==== Extracted entries ====

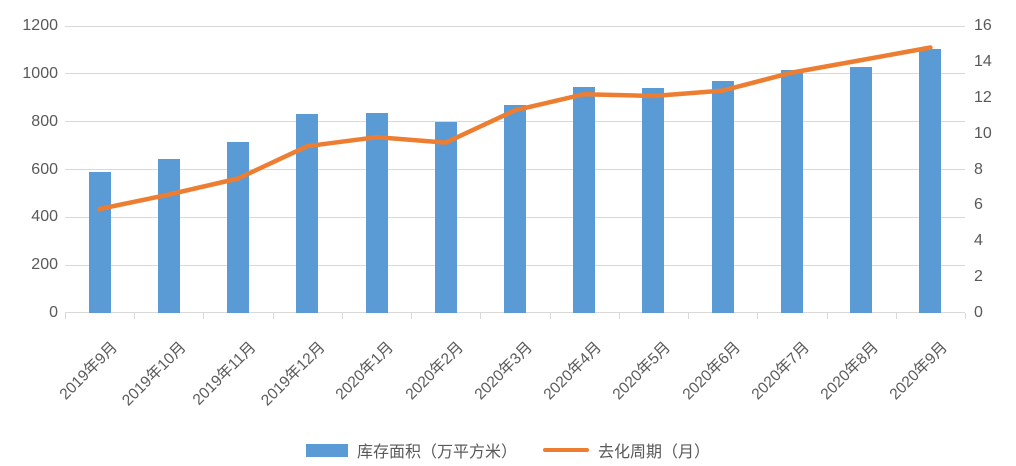 The height and width of the screenshot is (466, 1016). Describe the element at coordinates (44, 169) in the screenshot. I see `left-axis-tick-label: 600` at that location.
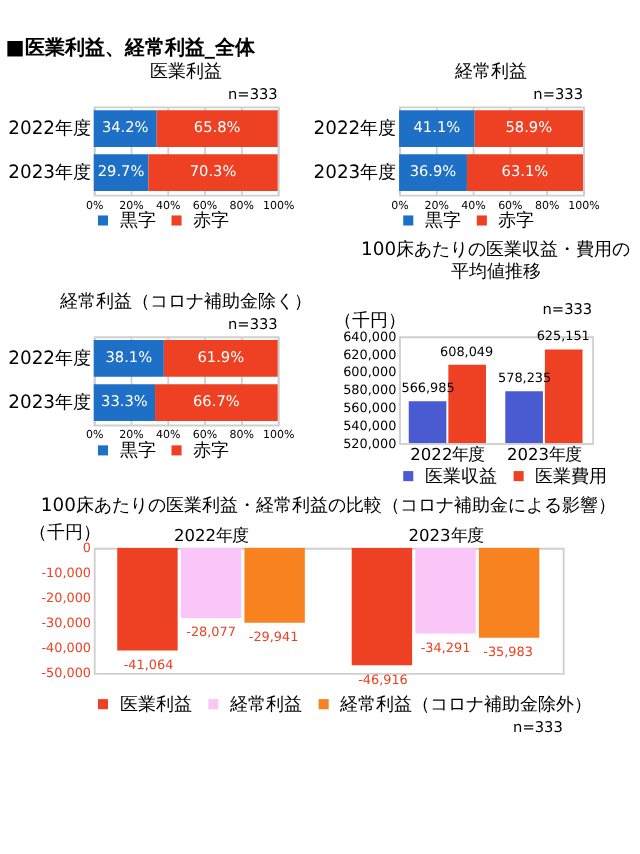  I want to click on chart-title: 100床あたりの医業収益・費用の平均値推移, so click(496, 262).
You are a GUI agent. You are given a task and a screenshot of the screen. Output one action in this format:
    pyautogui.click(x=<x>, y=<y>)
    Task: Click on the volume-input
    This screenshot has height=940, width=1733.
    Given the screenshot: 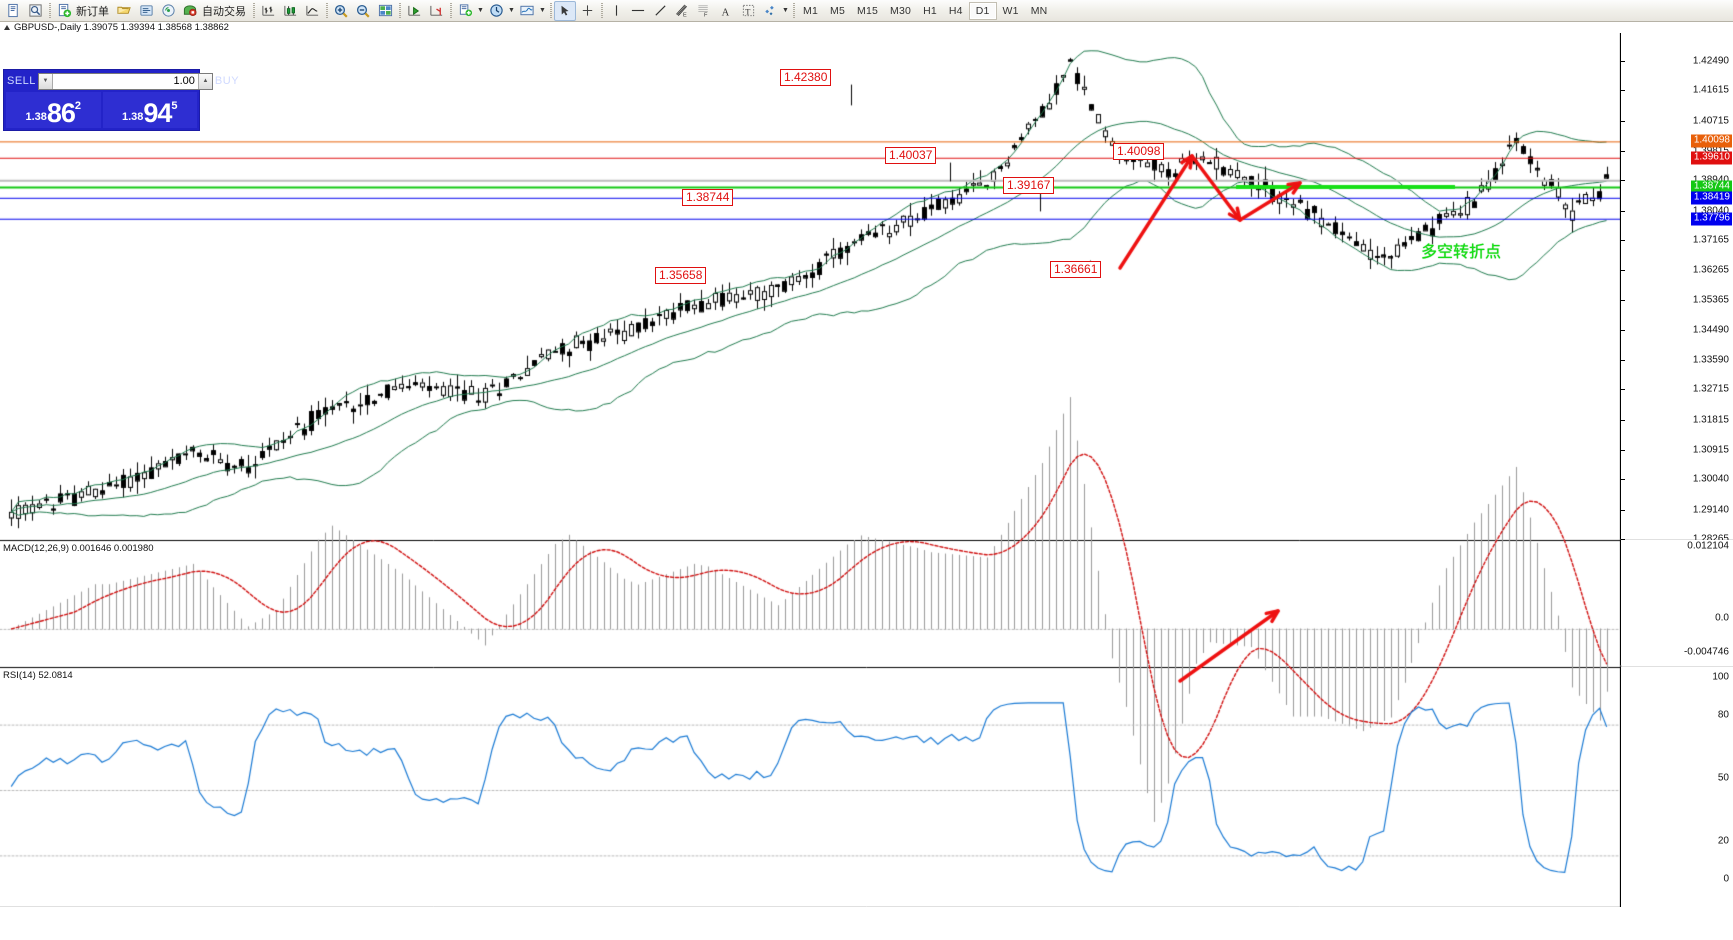 What is the action you would take?
    pyautogui.click(x=125, y=81)
    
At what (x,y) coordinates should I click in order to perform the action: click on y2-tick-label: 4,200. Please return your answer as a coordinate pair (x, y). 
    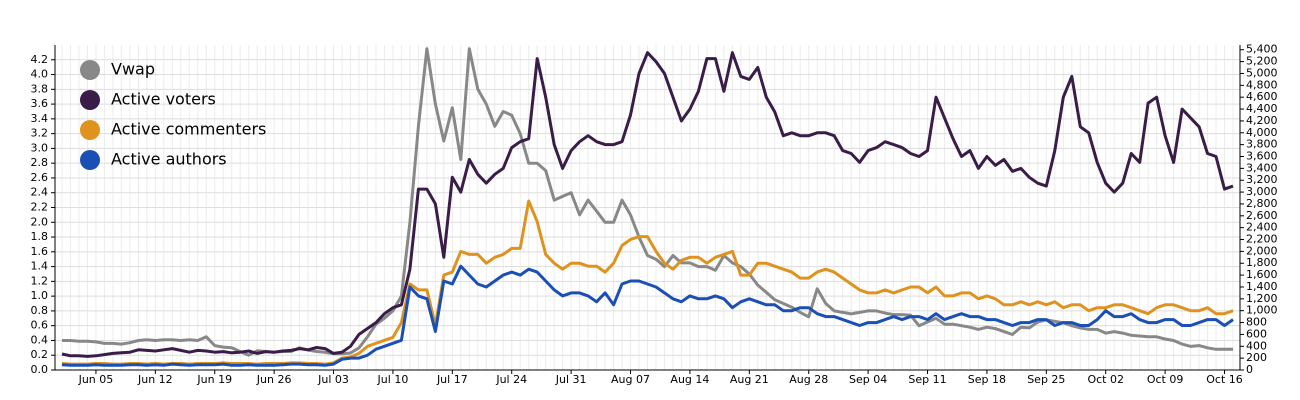
    Looking at the image, I should click on (1262, 120).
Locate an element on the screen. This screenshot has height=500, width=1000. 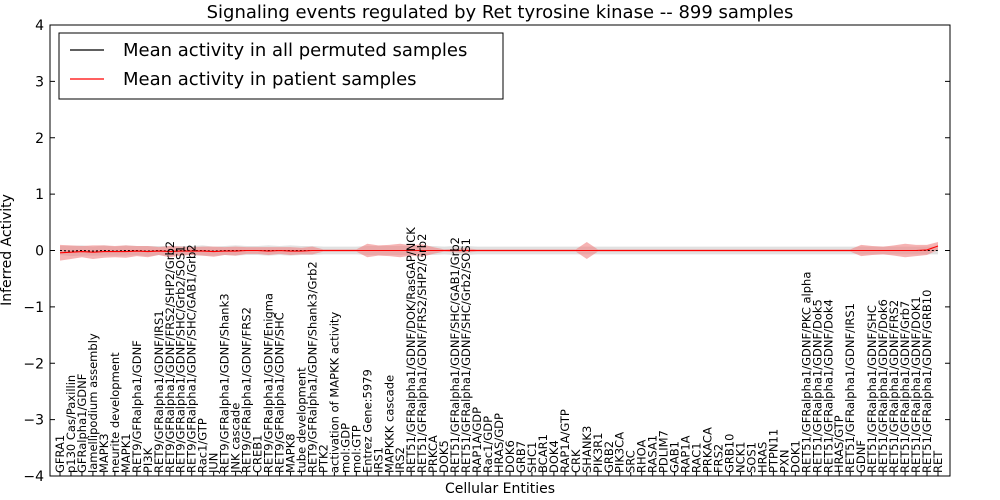
category-label: HRAS is located at coordinates (762, 458).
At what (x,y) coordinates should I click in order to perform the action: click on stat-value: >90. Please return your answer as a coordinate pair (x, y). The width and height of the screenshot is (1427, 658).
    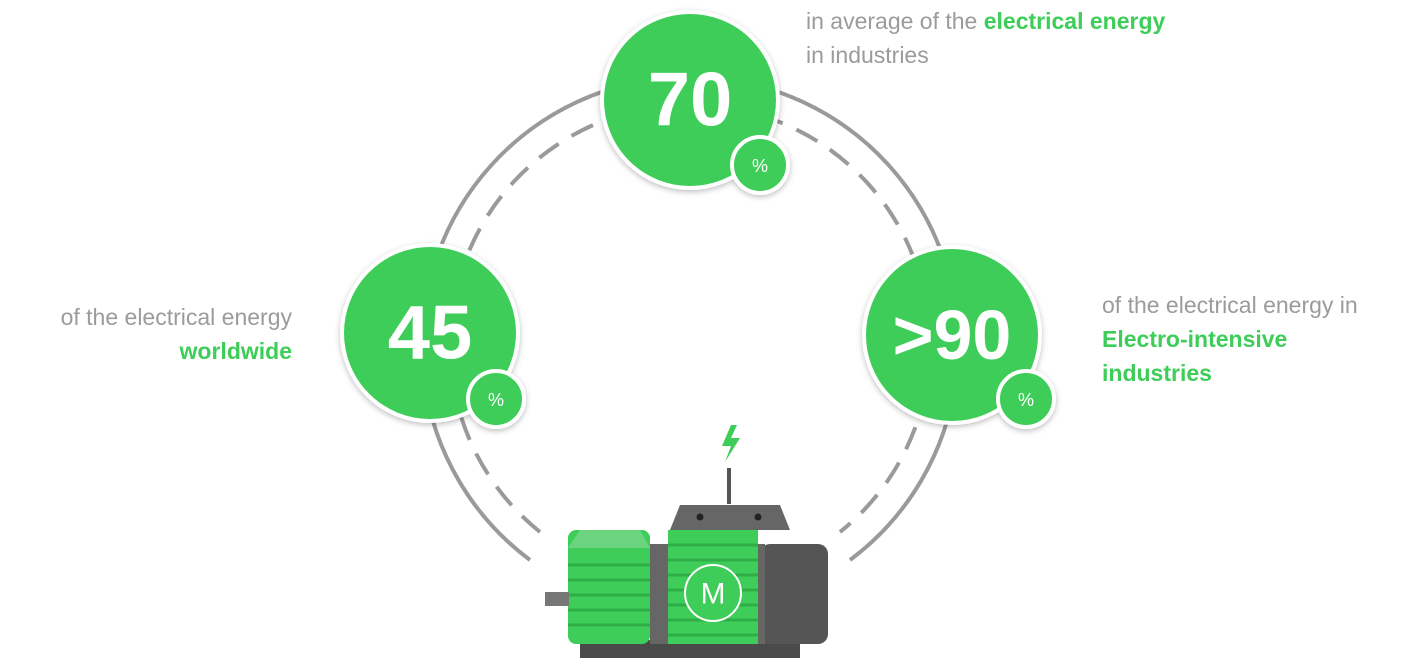
    Looking at the image, I should click on (952, 335).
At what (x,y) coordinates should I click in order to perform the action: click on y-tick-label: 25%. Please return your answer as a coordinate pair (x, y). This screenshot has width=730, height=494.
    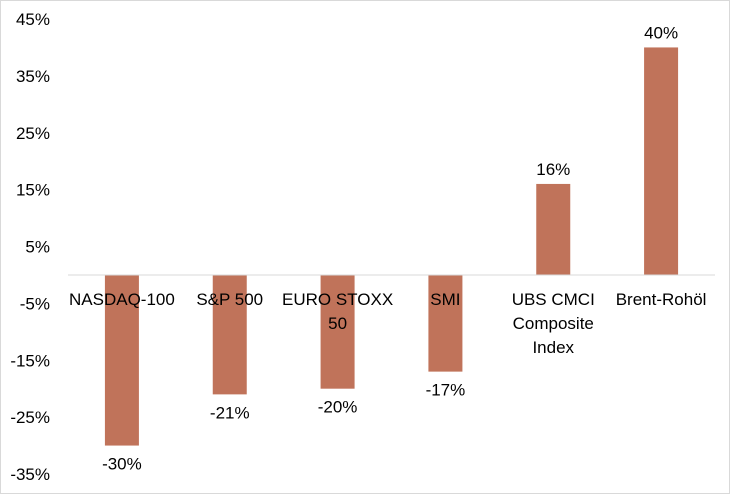
    Looking at the image, I should click on (33, 134).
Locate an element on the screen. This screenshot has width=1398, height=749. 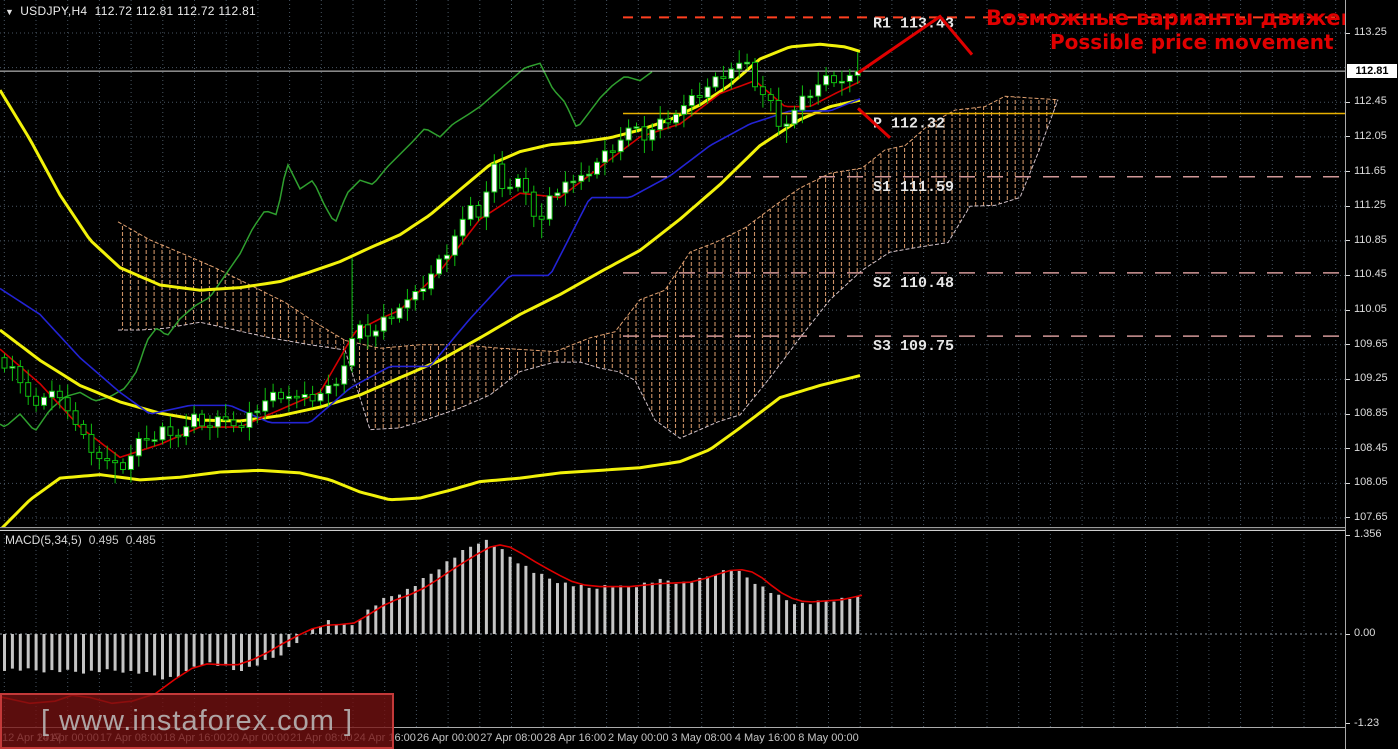
annotation-en: Possible price movement is located at coordinates (1192, 42).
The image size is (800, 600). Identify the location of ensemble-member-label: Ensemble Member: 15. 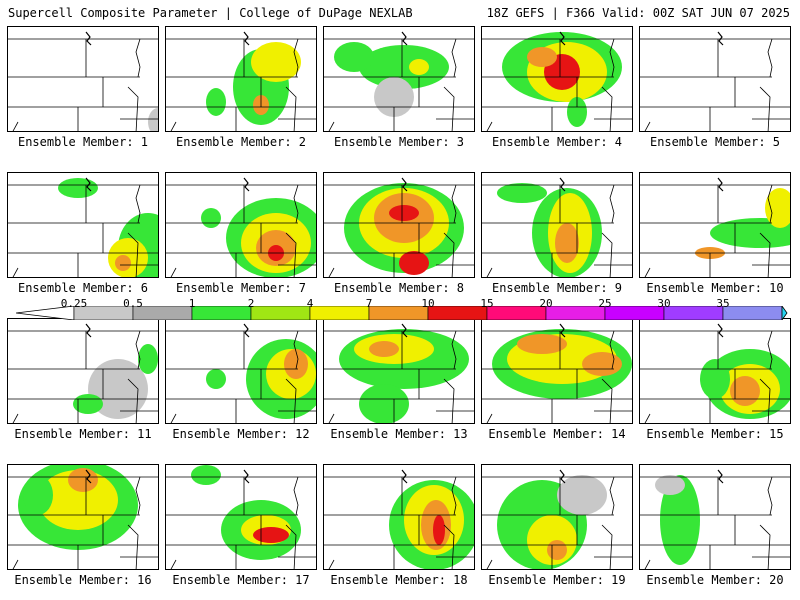
(715, 434).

====

*What to produce*: Rewrite the part of the listing that opens with the line containing "has width=730, height=494." and closes with the end of the listing, swapping "screenshot" for "screen capture" and keeping everything else the same. Leave the pictures out.

*Reply*:
At what (x,y) coordinates should I click in order to perform the action: click on y-tick-label: 25%. Please return your answer as a coordinate pair (x, y). This screen capture has width=730, height=494.
    Looking at the image, I should click on (33, 134).
Locate an element on the screen. This screen capture has width=1398, height=749. 
annotation-en: Possible price movement is located at coordinates (1192, 42).
The image size is (800, 600). Identify the location of ensemble-member-label: Ensemble Member: 15. 
(715, 434).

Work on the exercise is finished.